Но она слушала его рассеянно. Что такое, отчего мой сегодняшний неуспех меня задел? По правде говоря, то, что все эти министерские служащие, участники ансамбля, напоказ выражали мне свое восхищение (кстати, зажмурив глаз), куда унизительнее, чем мой давний провал на кинопробе, хотя сегодня была просто забава. А ведь я всегда хотела отличиться в чем-то серьезном, в чем-то таком, что я умею делать, — откуда у меня вдруг такое чувство, будто я все проворонила, вот и на пение свое напрасно возлагала тайные надежды.
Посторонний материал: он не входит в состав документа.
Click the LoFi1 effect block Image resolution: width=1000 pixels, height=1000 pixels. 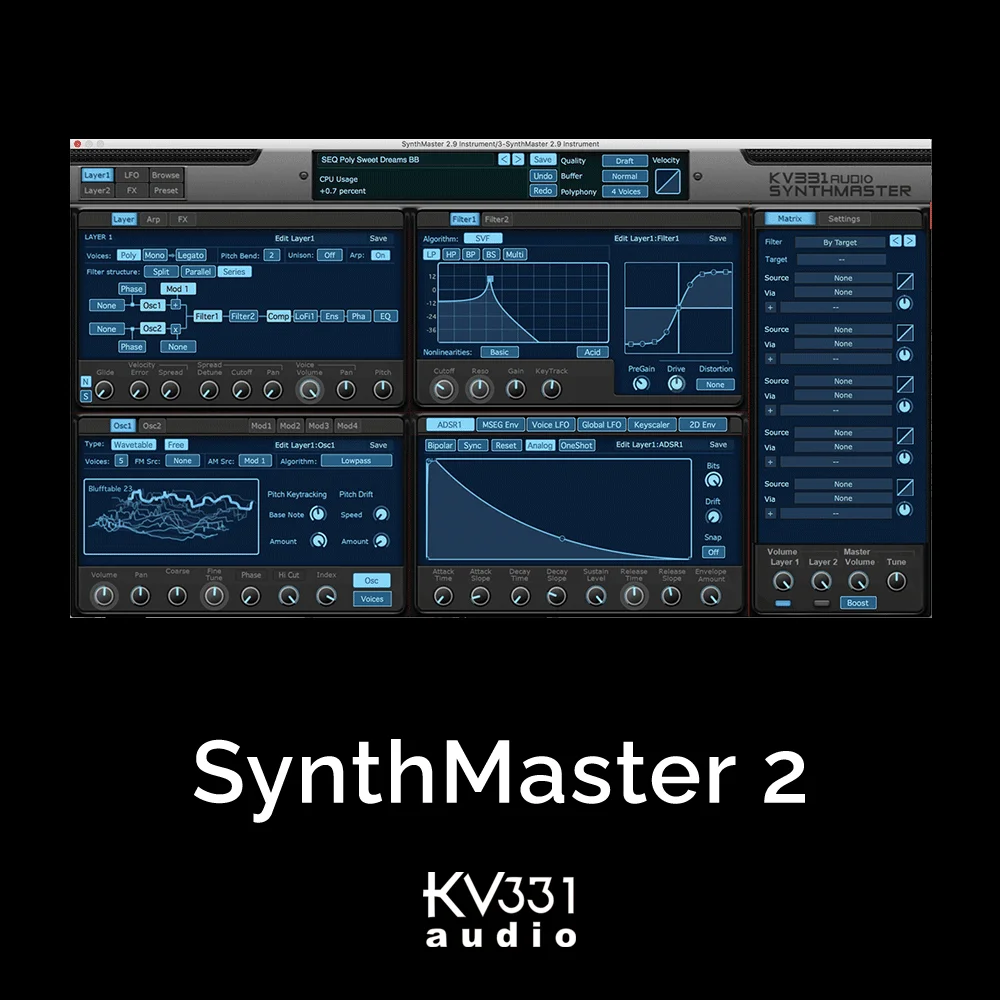tap(307, 315)

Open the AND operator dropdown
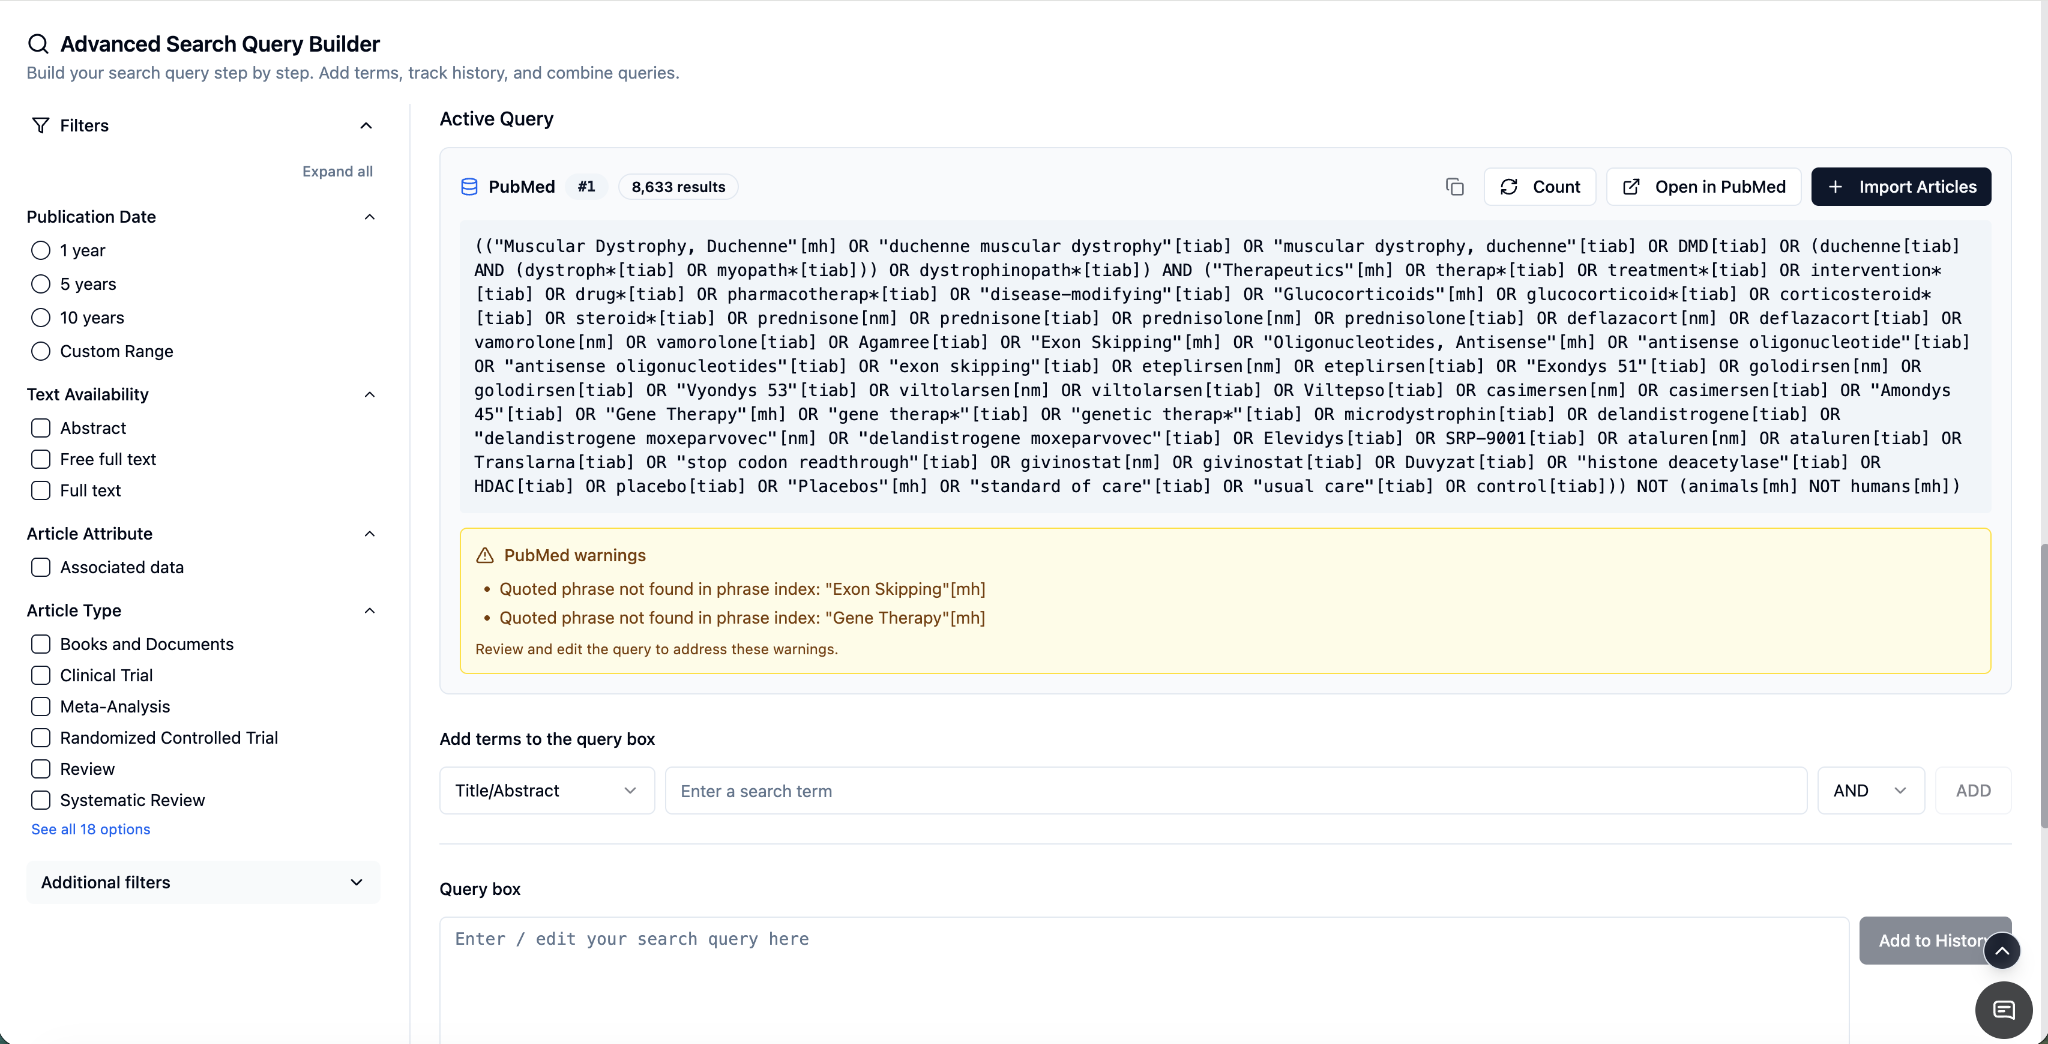tap(1871, 791)
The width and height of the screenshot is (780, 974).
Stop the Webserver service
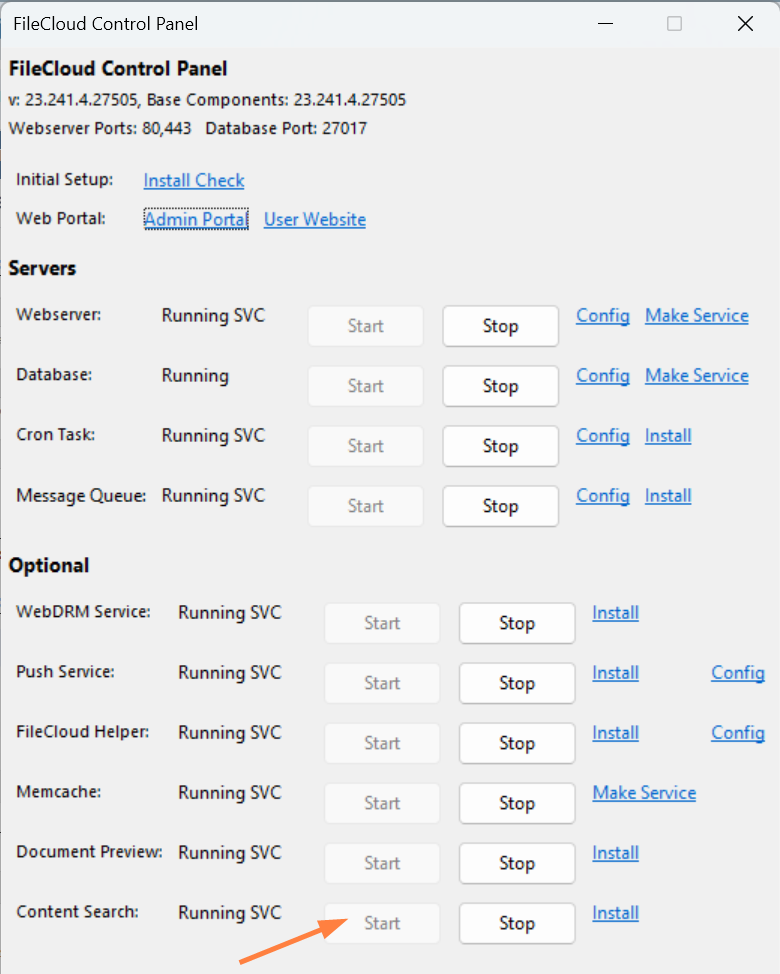point(500,326)
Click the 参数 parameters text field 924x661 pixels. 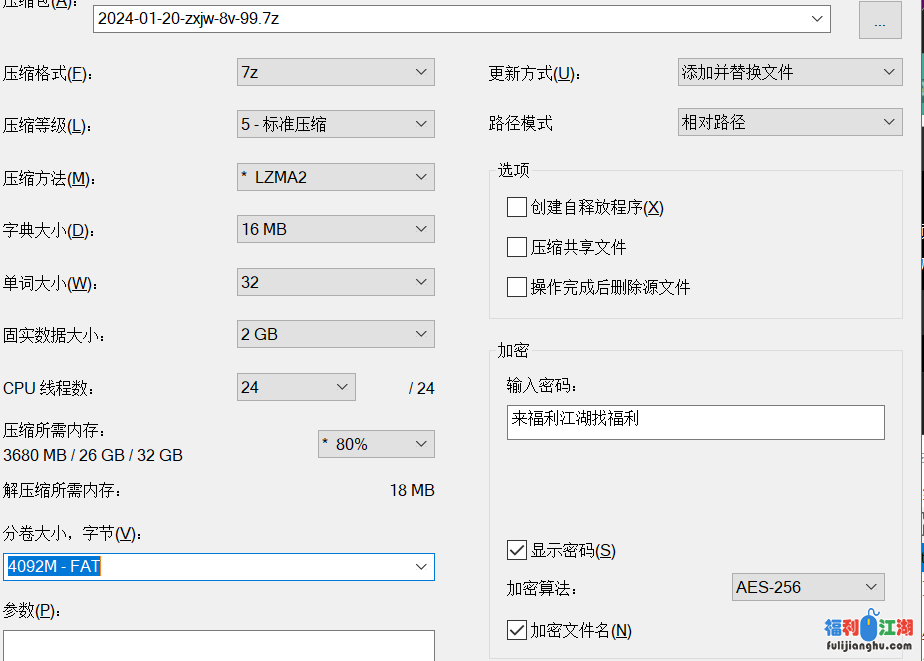click(x=218, y=645)
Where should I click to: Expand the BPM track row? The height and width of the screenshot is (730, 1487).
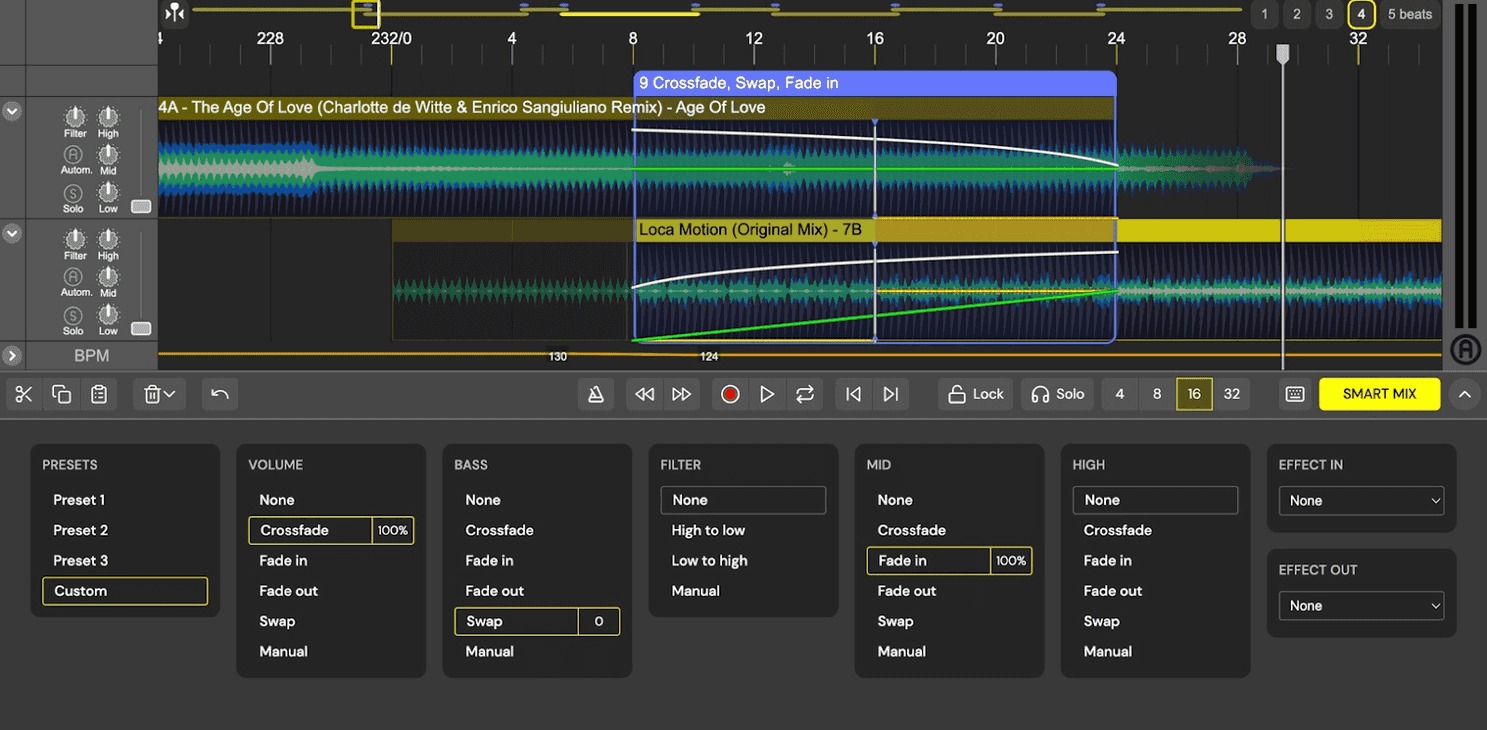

Самое худшее: всем кажется совершенно естественным, что я работаю в гостинице, и никому не приходит в голову, что я — зарытый в землю талант… Уж Камилл-то мог бы хоть словечком об этом упомянуть, а не болтать тактично о другом… Его тактичность ужасно холодная, он вроде и интересуется, но не по-настоящему…
На полдороге к дому Ивонны Камилл остановился: позволят ли дамы пригласить их к себе на кофе?
— Тебе, Моника, я сам сварю-такое какао, какого ты в жизни не пробовала!
Моника ослеплена квартирой Камилла; действительно, с тех пор как мы вернулись из Германии, с жильем обстояло у нас не очень-то складно. Сначала Моника временно жила в деревне у бабушки, потом мы обе — временно же — у Миши, потом в служебном номере гостиницы, после чего несколько раз снимали комнату, и не очень удачно.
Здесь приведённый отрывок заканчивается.